No final de uma tarde de inverno, melhorzinha, Margô recebeu alta e voltou para o pavilhão Cinco. Chegou na hora da contagem. Enfraquecida, subiu a escada com dificuldade. Na galeria do quarto andar, numa fileira de oito lâmpadas apenas duas teimavam acesas. Margô, mal agasalhada, seguiu até o fundo, virou à direita e deu de cara com um funcionário:
- Aonde pensa que vai?
- Estou chegando da enfermaria. já falei com o seu Valdir lá embaixo, ele disse que podia subir.
- Qual é o teu xadrez?
- 417-E.
- Vai indo, ainda não tranquei.
De fato, a porta estava encostada; havia luz, som de tv e cheiro de alho frito. De dentro vinha o quentinho do fogareiro, sobre o qual se debruçava a Zizi, entretida na fritura.
- Zizi, olha eu de volta!
A outra virou-se assustada, a colher borrifando óleo quente na parede, os olhos esbugalhados, desiguais. Margô então percebeu que havia outra personagem na cena. Na cama, vestindo as meias de lã que eram suas, estava deitada Leidi Dai, aquela putinha polaca cinco anos mais nova, por quem a malandragem, idiota, suspirava. Chocada com a ousadia da intrusa, Margô ordenou:
- Tira a minha meia já e sai da minha cama, sua vaca!

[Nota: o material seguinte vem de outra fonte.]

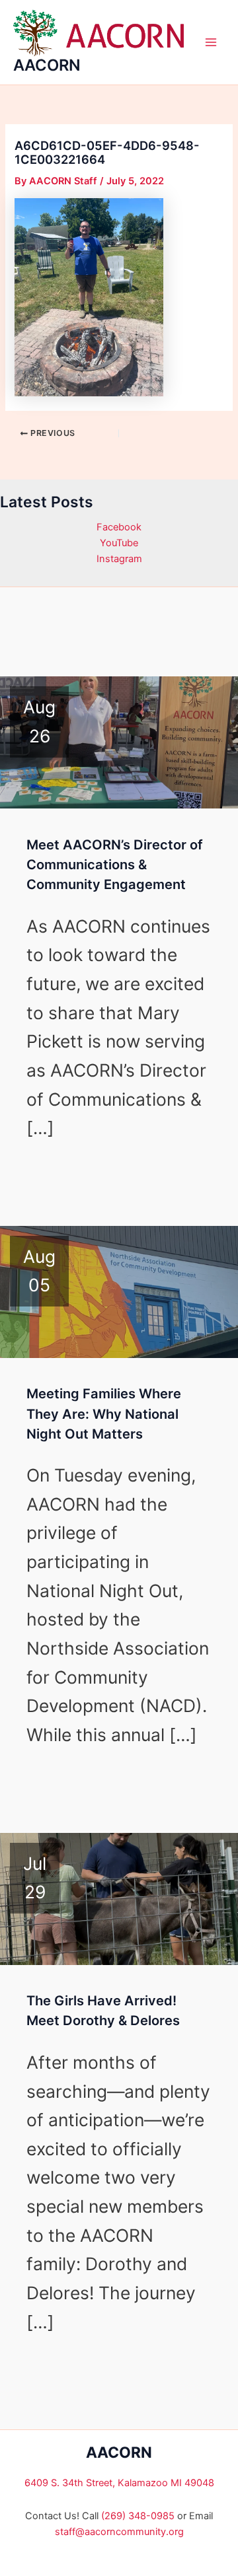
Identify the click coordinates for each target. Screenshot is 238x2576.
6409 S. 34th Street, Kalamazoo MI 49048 (119, 2483)
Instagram (119, 559)
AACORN (47, 65)
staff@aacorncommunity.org (119, 2532)
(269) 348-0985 (138, 2516)
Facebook (119, 527)
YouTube (119, 543)
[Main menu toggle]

- Que é isso? Casei com o teu ex-marido. Estou aonde que me pertence, bofe velha.
Margô, humilhada, virou-se para Zizi ainda petrificada com a colher:
- Zizi, cadela traidora! Vou matar vocês duas!
Atirou-se nos cabelos de Leidi Dai e bateu-lhe a cabeça contra a parede; diversas vezes.
A gritaria foi infernal. Bisbilhoteiros enfiaram a cabeça através dos guichês de suas celas. Zizi aproveitou a bagunça e correu para o xadrez do ladrão, excitadíssima:
- Saí de lá, a Margô Suely estava dando com a cabeça da Leidi na parede, com toda a força. Que horror, precisa ver o sangue! Você tem que fazer alguma coisa!
Eu, fazer? Fazer o quê? Me meter em briga de mulher?